### Selected text
····················

# Health & Safety in work



## pinkie123 (29 Mar 2010)

Just wondering what the health and safety guidlines on someone returning to work after a serious fracture while still on two crutches.
I am hearing various things like some companies won't allow it at all as it is a breach of health & safety and/or they are not insured for it.


----------



## secman (29 Mar 2010)

*Re: Health & Safety in work - person on crutches*

I would imagine that you would require to hand in a doctors note stating that you are fit for work. Thats what we look for when staff are coming back after being out, especially due to a break/fracture etc.

Puts onus on Doc !

Secman


----------



## Purple (29 Mar 2010)

*Re: Health & Safety in work - person on crutches*

The company will have to carry out a risk assessment for the person concerned.
If the H&S manager deems that they are safe to carry out their duties (or some of their duties) then that should be OK. If they can't be bothered doing a risk assessment then they may have a no crutches policy.
Risk assessments are all about common sense; it's not a black art, just write down what they can and can't do and make sure you can prove they read it.


----------



## Kerak (29 Mar 2010)

····················

### Items
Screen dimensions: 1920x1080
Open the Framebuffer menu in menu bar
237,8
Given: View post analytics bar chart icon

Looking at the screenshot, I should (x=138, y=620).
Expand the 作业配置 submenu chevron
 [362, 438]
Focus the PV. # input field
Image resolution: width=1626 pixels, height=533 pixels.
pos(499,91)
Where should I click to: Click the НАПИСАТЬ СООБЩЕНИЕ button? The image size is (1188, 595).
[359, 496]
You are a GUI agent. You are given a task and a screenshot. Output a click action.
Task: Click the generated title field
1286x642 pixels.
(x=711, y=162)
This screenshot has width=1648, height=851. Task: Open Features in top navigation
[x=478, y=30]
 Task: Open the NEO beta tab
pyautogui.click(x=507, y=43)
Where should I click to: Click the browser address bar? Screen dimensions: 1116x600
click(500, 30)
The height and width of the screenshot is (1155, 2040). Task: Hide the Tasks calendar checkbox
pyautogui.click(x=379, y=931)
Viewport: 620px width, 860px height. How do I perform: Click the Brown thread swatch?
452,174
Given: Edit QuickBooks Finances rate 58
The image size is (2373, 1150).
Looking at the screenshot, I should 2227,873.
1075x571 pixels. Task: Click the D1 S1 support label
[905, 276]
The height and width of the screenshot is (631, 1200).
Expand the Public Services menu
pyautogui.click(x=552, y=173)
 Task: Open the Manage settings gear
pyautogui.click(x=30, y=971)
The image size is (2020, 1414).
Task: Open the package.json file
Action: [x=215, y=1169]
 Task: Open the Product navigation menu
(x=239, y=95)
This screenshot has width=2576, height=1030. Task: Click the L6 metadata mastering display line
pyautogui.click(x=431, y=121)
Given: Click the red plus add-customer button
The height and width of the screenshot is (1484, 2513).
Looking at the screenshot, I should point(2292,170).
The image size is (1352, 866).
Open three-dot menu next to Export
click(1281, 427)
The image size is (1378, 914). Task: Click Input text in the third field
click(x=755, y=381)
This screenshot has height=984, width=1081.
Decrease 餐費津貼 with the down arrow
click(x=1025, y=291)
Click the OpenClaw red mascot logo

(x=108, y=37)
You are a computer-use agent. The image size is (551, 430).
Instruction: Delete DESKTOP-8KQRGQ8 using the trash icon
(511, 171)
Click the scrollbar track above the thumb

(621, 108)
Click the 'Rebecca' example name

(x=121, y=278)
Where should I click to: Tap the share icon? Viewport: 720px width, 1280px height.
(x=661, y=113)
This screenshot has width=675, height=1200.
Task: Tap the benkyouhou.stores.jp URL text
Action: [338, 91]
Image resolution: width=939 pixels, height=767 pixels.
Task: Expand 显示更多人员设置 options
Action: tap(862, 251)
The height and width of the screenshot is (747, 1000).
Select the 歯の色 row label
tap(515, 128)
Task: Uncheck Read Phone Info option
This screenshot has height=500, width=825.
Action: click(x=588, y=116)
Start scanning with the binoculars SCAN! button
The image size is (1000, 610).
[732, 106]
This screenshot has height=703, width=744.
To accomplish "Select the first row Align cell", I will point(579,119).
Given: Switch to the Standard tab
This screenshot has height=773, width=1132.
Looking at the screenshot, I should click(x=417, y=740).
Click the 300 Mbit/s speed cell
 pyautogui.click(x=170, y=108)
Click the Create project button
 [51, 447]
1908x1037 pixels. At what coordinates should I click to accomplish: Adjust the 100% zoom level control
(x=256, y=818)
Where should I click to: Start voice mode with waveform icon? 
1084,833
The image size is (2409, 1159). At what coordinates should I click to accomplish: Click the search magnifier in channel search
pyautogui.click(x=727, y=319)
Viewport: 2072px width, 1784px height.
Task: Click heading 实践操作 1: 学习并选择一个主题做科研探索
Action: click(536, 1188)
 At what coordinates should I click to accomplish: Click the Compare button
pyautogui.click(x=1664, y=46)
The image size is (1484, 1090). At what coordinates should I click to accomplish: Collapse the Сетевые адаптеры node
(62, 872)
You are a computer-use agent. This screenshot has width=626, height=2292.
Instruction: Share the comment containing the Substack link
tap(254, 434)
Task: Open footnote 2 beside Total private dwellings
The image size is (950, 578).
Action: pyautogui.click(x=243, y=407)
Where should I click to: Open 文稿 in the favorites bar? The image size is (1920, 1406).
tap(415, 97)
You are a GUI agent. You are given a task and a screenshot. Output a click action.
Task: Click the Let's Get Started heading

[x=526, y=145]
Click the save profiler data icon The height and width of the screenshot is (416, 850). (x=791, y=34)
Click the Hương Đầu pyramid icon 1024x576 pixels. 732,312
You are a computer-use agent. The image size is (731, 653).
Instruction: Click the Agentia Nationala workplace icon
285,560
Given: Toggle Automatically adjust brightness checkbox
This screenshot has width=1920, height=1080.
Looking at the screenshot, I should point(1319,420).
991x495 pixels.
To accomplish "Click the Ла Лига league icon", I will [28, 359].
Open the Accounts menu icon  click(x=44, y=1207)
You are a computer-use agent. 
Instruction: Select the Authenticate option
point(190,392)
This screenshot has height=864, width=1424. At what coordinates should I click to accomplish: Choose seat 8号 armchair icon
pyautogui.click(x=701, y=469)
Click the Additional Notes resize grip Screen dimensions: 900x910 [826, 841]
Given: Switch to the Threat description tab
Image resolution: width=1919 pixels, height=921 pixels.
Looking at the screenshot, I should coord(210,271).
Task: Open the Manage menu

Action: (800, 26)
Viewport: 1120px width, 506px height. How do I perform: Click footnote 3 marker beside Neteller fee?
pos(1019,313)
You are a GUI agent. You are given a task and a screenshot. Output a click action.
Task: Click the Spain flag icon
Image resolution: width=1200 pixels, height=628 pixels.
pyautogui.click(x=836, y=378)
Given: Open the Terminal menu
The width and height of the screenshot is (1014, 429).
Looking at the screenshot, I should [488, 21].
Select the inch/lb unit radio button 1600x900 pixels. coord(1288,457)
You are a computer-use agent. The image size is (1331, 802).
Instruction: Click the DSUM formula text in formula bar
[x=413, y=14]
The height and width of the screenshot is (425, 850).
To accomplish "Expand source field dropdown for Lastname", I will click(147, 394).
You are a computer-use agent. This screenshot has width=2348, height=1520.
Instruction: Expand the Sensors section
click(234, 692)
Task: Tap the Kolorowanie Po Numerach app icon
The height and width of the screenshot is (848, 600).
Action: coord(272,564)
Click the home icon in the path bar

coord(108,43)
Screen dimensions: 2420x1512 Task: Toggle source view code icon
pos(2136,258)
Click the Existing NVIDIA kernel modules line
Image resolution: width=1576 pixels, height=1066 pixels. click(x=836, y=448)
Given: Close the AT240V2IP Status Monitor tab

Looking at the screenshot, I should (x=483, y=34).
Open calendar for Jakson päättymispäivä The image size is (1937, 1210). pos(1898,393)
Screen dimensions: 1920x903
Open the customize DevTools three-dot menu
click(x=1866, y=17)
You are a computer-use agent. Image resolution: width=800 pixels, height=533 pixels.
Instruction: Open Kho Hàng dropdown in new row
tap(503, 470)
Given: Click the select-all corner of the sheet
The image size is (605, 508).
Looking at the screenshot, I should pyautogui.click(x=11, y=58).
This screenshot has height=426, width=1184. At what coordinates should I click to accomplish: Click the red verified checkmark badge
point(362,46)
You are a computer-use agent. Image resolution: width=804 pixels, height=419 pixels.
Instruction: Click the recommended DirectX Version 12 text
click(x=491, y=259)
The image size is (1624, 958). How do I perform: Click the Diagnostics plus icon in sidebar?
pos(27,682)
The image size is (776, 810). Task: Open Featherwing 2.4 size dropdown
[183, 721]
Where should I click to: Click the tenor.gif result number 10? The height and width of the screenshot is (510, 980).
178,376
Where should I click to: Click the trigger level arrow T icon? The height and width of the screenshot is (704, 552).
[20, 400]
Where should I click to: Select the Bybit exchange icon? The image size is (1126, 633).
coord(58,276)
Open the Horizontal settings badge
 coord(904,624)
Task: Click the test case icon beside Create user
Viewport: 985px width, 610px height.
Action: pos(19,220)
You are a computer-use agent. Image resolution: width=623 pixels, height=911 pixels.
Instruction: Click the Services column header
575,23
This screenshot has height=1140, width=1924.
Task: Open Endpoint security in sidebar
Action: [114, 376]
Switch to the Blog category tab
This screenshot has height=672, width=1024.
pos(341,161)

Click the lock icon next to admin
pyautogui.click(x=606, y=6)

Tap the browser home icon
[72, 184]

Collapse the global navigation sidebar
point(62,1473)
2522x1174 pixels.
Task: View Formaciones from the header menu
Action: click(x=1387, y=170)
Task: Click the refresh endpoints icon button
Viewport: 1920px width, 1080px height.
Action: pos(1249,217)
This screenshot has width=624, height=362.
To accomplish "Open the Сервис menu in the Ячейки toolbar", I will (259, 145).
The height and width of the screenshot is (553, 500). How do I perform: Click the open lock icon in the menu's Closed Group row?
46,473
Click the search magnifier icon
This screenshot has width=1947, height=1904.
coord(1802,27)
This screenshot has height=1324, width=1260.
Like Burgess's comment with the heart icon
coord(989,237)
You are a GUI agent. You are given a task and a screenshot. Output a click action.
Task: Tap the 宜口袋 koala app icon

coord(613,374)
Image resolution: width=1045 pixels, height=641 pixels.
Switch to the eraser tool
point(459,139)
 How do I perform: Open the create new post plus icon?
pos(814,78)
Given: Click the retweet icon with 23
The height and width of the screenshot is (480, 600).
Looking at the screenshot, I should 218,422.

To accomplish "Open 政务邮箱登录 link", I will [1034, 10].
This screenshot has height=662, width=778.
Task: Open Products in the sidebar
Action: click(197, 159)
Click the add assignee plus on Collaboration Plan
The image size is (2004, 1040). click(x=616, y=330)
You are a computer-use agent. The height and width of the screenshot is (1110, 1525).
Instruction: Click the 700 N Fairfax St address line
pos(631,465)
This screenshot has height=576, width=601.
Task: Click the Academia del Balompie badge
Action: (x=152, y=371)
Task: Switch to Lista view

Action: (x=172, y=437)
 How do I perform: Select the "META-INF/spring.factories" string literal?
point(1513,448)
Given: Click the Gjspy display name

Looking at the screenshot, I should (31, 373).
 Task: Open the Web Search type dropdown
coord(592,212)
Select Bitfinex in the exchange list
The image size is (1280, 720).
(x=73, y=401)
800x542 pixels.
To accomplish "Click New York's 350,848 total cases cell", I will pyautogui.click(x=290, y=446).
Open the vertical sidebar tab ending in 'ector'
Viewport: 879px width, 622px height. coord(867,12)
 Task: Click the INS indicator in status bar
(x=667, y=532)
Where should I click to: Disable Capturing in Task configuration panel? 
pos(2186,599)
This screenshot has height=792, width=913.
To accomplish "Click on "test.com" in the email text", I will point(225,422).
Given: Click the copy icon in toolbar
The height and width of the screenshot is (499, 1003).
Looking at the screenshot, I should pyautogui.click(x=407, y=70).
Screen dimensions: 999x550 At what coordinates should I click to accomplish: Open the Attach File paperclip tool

····················

### Problems and tasks
- A) In the forum thread on health and safety at work, why does the post from Purple say a company might have a no-crutches policy?
- B) From the forum thread on health and safety at work, extract the part that opens with the words containing "Risk assessments are" and closes with "they read it.".

### Answers in order
- A) Purple says a company might adopt a no-crutches policy if it can't be bothered doing a risk assessment. Without that assessment, the H&S manager cannot judge whether the person is safe to carry out some or all of their duties.

- B)
Risk assessments are all about common sense; it's not a black art, just write down what they can and can't do and make sure you can prove they read it.